__Ausgewählter Textauszug__
+ + + + +
Trotz der Tatsache, dass sie lediglich Krankenschwester war, wurde sie wegen aktiver Beteiligung an einem Angriff der Einheit auf Funktionäre der polnischen Geheimpolizei UB und der polnischen Polizei angeklagt. Ihr wurde vorgeworfen, sie habe einen Polizisten erschossen und anderen Partisanen Anweisungen erteilt. Die Zeugenaussagen der an dem Gefecht beteiligten Polizisten und Geheimpolizisten widersprachen sich, einige bestätigten, das sie geschossen und Anweisungen gegeben habe, andere widersprachen dem. Einer der Polizisten, sagte sogar unter Eid aus, dass sie ihn medizinisch versorgt habe, als er in dem Gefecht von anderen Partisanen verwundet worden war. Widersprüchliche Aussagen im Prozess gab es auch zu dem Vorwurf gegen sie, sie habe verwundete Polizisten erschossen. Auf Grund der widersprüchlichen Zeugenaussagen und der Absurdität der Anklage kam selbst das Gericht mit Abschluss der Beweisaufnahme zu dem Ergebnis, dass sie sich nicht aktiv an dem Angriff beteiligt habe. Ohne Rücksicht auf ihr Alter, sie war zum Prozesszeitpunkt erst 17 Jahre alt, wurde sie dennoch zum Tode verurteilt. Bolesław Bierut, der kommunistische Präsident der Volksrepublik Polen, weigerte sich in diesem Fall, anders als im Falle des Hauptverantwortlichen des Massakers von Jedwabne, einem Gnadengesuch stattzugeben, das ihr Pflichtverteidiger für sie eingereicht hatte, das sie selber jedoch nicht unterschreiben wollte. Danuta Siedzikówna wurde am 28. August 1946, sechs Tage vor ihrem 18. Geburtstag, zusammen mit einme anderen Mitstreiter  im Gefängnis von Gdańsk erschossen.

Nach dem Ende der kommunistischen Herrschaft in Polen wurde Wacław Krzyżanowski, der Hauptankläger im Prozess gegen Danuta Siedzikówna, der die Todesstrafe gefordert hatte, in den Jahren 1993 und erneut 2001 wegen zweier Justizmorde angeklagt. In beiden Fällen wurde er für unschuldig erklärt, sein Argument war jeweils, dass er nur am Rande mit den jeweiligen Fällen befasst gewesen wäre.
+ + + + +
__Angezeigte Daten__
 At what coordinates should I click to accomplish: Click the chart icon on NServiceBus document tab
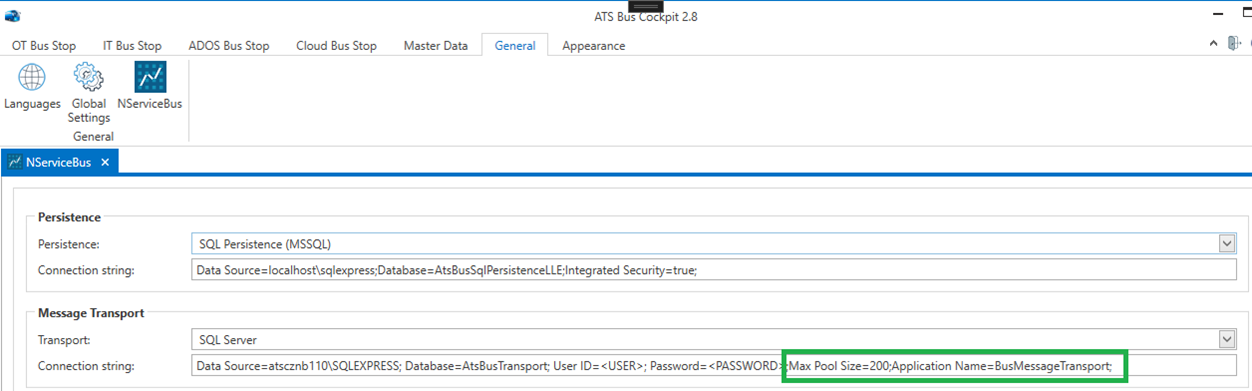17,162
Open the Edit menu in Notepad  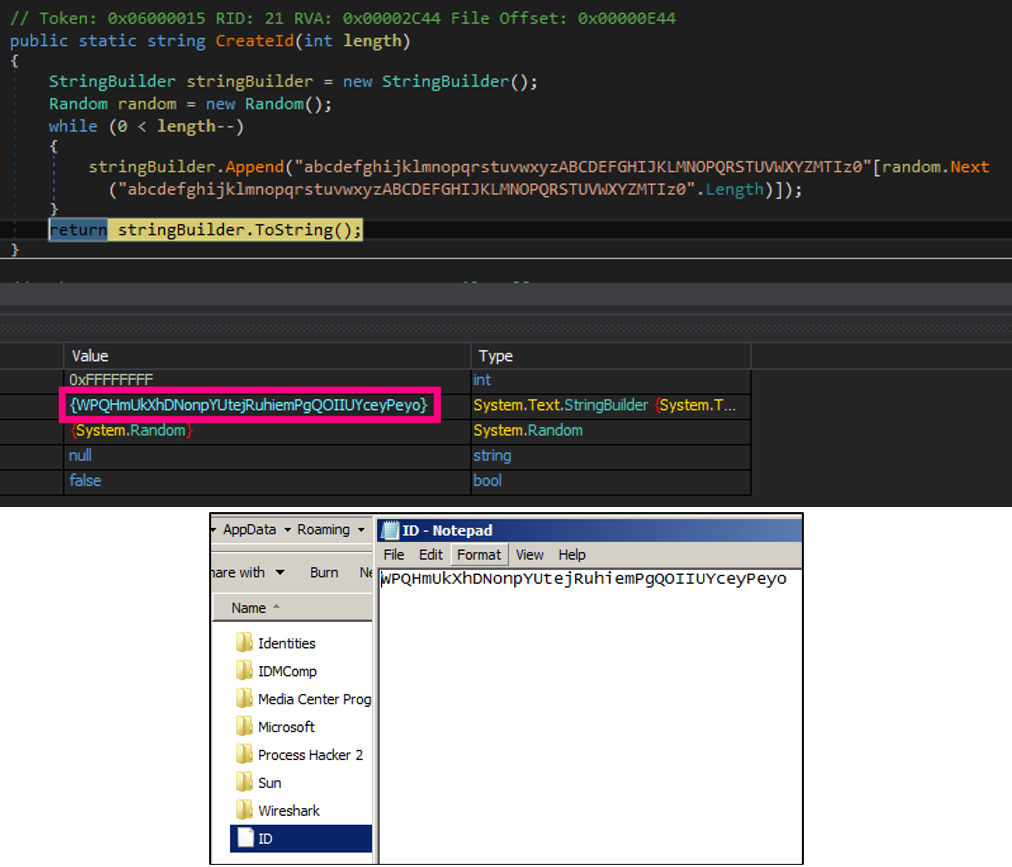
+ + + + +
__Aufgabenstellung A__
Aus welchen Gründen kam das Gericht laut dem Textauszug nach Abschluss der Beweisaufnahme zu dem Ergebnis, dass Danuta Siedzikówna sich nicht aktiv an dem Angriff beteiligt habe? Antworte in ein bis drei Sätzen.
__Aufgabenstellung B__
Gib aus dem Textauszug den Abschnitt von „Nach dem Ende“ bis einschließlich „befasst gewesen wäre.“ wortgetreu wieder.

__Musterlösung A__
Grund dafür waren die widersprüchlichen Zeugenaussagen der an dem Gefecht beteiligten Polizisten und Geheimpolizisten sowie die Absurdität der Anklage. Deshalb kam das Gericht zu dem Schluss, dass sie sich nicht aktiv an dem Angriff beteiligt hatte.

__Musterlösung B__
Nach dem Ende der kommunistischen Herrschaft in Polen wurde Wacław Krzyżanowski, der Hauptankläger im Prozess gegen Danuta Siedzikówna, der die Todesstrafe gefordert hatte, in den Jahren 1993 und erneut 2001 wegen zweier Justizmorde angeklagt. In beiden Fällen wurde er für unschuldig erklärt, sein Argument war jeweils, dass er nur am Rande mit den jeweiligen Fällen befasst gewesen wäre.